[Extracted records]

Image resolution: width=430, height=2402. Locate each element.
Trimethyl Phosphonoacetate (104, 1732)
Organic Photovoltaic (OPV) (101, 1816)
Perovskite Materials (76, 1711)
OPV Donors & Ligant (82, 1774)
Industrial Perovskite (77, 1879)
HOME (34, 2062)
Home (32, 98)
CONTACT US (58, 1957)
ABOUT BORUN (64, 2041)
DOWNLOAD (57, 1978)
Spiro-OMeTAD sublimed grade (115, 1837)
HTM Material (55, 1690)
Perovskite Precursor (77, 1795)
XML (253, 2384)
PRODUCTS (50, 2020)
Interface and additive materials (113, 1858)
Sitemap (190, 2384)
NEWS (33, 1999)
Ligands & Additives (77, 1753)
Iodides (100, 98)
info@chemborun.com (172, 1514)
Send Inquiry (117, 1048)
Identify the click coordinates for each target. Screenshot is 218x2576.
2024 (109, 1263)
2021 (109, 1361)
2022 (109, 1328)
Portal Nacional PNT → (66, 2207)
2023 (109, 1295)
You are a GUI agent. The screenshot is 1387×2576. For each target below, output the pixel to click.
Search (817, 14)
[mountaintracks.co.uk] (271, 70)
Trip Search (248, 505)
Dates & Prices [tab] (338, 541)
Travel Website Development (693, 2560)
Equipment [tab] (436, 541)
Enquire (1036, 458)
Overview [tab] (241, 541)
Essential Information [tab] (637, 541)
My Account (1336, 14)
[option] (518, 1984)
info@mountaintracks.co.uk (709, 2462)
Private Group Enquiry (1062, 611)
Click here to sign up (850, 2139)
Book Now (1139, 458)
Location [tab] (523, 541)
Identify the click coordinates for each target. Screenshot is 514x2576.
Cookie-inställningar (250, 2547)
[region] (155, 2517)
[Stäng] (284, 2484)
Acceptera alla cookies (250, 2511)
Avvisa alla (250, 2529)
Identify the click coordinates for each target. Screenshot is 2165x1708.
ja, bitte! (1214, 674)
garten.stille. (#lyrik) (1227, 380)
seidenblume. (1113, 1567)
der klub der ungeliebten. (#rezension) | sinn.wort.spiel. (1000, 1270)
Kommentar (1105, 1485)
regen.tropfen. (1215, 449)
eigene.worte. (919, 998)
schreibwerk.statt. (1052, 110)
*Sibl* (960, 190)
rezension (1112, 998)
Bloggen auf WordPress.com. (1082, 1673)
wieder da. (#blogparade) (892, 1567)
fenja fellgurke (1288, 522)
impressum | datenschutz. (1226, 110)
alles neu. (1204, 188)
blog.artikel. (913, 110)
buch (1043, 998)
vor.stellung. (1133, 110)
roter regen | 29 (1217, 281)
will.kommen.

Exercise directions:
Looking at the records, state how many lines contain "target" and write nothing besides that number.

Exercise answer:
4